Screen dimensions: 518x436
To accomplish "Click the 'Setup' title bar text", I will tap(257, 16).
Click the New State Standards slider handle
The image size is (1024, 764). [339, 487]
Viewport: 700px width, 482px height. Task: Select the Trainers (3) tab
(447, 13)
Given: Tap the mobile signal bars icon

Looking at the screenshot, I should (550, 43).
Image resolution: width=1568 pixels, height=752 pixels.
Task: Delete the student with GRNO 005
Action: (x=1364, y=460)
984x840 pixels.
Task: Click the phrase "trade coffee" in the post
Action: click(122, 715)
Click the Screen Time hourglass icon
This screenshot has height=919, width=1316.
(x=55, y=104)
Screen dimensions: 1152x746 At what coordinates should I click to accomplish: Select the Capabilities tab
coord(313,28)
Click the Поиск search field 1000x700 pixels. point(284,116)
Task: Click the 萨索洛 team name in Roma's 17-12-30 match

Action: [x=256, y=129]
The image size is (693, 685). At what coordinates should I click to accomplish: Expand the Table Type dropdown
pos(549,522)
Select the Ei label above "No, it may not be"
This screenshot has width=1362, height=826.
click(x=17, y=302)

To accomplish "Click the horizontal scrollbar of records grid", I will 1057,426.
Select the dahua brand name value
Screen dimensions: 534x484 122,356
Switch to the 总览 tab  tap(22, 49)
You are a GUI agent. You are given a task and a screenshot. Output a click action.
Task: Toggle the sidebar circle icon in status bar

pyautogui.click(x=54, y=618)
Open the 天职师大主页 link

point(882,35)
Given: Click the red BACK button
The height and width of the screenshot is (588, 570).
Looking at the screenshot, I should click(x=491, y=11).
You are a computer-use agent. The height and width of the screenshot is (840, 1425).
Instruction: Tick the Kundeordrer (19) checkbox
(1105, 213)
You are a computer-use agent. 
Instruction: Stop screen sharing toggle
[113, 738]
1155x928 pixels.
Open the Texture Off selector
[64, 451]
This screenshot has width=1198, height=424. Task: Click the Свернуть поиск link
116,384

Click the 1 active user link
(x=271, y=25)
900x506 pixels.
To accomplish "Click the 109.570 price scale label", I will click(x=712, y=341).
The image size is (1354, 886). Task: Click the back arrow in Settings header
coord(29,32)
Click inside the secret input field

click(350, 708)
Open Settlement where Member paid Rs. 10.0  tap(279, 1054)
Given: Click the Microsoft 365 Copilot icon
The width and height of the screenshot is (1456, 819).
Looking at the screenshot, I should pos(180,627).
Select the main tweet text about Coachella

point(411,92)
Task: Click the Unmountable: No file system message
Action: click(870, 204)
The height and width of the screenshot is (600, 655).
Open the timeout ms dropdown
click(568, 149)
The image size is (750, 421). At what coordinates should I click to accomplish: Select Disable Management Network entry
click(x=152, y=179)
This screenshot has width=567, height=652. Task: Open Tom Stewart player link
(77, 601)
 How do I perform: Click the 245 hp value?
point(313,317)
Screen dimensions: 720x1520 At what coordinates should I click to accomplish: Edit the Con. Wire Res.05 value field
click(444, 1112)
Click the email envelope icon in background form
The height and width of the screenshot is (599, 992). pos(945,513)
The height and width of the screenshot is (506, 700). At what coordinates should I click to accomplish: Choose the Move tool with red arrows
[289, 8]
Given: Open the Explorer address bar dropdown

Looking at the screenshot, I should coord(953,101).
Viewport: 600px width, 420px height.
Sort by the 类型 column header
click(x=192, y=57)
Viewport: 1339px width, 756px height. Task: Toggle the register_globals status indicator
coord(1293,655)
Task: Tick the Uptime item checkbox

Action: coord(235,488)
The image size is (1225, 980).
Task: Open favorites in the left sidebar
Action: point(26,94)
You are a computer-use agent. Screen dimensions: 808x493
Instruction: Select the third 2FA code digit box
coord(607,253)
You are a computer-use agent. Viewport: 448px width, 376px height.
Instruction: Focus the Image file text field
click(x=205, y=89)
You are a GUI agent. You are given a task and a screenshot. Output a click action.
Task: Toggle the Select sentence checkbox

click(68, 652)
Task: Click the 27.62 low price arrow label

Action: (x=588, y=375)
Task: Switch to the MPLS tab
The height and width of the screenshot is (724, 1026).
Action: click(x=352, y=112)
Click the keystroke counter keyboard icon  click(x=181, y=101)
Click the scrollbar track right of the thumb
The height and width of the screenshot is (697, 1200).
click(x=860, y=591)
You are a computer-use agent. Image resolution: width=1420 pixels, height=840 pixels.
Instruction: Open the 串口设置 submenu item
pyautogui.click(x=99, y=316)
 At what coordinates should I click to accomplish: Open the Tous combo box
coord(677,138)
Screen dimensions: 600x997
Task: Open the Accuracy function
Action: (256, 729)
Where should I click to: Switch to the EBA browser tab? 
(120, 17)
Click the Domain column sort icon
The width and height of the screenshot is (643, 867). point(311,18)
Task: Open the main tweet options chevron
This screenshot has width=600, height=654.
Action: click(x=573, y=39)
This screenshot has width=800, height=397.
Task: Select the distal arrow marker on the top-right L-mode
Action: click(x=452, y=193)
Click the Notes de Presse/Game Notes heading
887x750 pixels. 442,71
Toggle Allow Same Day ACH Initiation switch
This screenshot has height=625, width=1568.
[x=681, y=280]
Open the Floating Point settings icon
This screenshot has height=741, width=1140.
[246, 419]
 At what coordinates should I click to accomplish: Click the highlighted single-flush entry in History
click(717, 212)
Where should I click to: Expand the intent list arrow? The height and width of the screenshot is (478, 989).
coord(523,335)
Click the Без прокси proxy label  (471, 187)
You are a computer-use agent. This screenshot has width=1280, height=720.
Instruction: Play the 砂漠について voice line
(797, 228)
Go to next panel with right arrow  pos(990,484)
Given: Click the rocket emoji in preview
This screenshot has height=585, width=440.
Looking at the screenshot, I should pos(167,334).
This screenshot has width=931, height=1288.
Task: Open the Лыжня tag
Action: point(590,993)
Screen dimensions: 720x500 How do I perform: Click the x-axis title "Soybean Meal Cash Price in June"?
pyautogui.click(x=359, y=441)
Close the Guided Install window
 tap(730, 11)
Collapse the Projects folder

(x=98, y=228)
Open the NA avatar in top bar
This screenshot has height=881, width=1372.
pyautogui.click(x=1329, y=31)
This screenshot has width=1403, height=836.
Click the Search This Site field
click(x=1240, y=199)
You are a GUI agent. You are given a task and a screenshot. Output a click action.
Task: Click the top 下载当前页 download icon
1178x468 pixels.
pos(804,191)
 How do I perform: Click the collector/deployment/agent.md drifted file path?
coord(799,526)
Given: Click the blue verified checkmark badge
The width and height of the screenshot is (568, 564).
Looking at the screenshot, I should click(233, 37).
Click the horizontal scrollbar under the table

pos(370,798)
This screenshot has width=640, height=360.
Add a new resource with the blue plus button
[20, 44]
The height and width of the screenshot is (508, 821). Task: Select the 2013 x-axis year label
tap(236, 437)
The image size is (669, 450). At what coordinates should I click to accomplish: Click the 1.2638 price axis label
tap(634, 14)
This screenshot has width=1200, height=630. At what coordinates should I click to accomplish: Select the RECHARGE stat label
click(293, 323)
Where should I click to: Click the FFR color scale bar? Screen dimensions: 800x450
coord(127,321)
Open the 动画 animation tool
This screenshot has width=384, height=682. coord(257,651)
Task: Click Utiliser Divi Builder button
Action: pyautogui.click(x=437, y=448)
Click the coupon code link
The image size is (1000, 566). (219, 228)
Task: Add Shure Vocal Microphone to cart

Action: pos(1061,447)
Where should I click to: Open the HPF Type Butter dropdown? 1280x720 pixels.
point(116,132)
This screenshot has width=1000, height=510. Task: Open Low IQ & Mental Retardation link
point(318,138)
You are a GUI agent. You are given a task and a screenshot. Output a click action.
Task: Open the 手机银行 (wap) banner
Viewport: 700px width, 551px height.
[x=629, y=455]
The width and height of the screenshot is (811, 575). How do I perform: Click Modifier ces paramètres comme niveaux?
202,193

* _Action item_
Respond with an exact reproduction of the lines running from the one that contains "Given: Click the blue" through the end of the material.

* _Written answer_
Given: Click the blue verified checkmark badge
The width and height of the screenshot is (568, 564).
Looking at the screenshot, I should click(233, 37).
Click the horizontal scrollbar under the table

pos(370,798)
This screenshot has width=640, height=360.
Add a new resource with the blue plus button
[20, 44]
The height and width of the screenshot is (508, 821). Task: Select the 2013 x-axis year label
tap(236, 437)
The image size is (669, 450). At what coordinates should I click to accomplish: Click the 1.2638 price axis label
tap(634, 14)
This screenshot has width=1200, height=630. At what coordinates should I click to accomplish: Select the RECHARGE stat label
click(293, 323)
Where should I click to: Click the FFR color scale bar? Screen dimensions: 800x450
coord(127,321)
Open the 动画 animation tool
This screenshot has width=384, height=682. coord(257,651)
Task: Click Utiliser Divi Builder button
Action: pyautogui.click(x=437, y=448)
Click the coupon code link
The image size is (1000, 566). (219, 228)
Task: Add Shure Vocal Microphone to cart

Action: pos(1061,447)
Where should I click to: Open the HPF Type Butter dropdown? 1280x720 pixels.
point(116,132)
This screenshot has width=1000, height=510. Task: Open Low IQ & Mental Retardation link
point(318,138)
You are a GUI agent. You are given a task and a screenshot. Output a click action.
Task: Open the 手机银行 (wap) banner
Viewport: 700px width, 551px height.
[x=629, y=455]
The width and height of the screenshot is (811, 575). How do I perform: Click Modifier ces paramètres comme niveaux?
202,193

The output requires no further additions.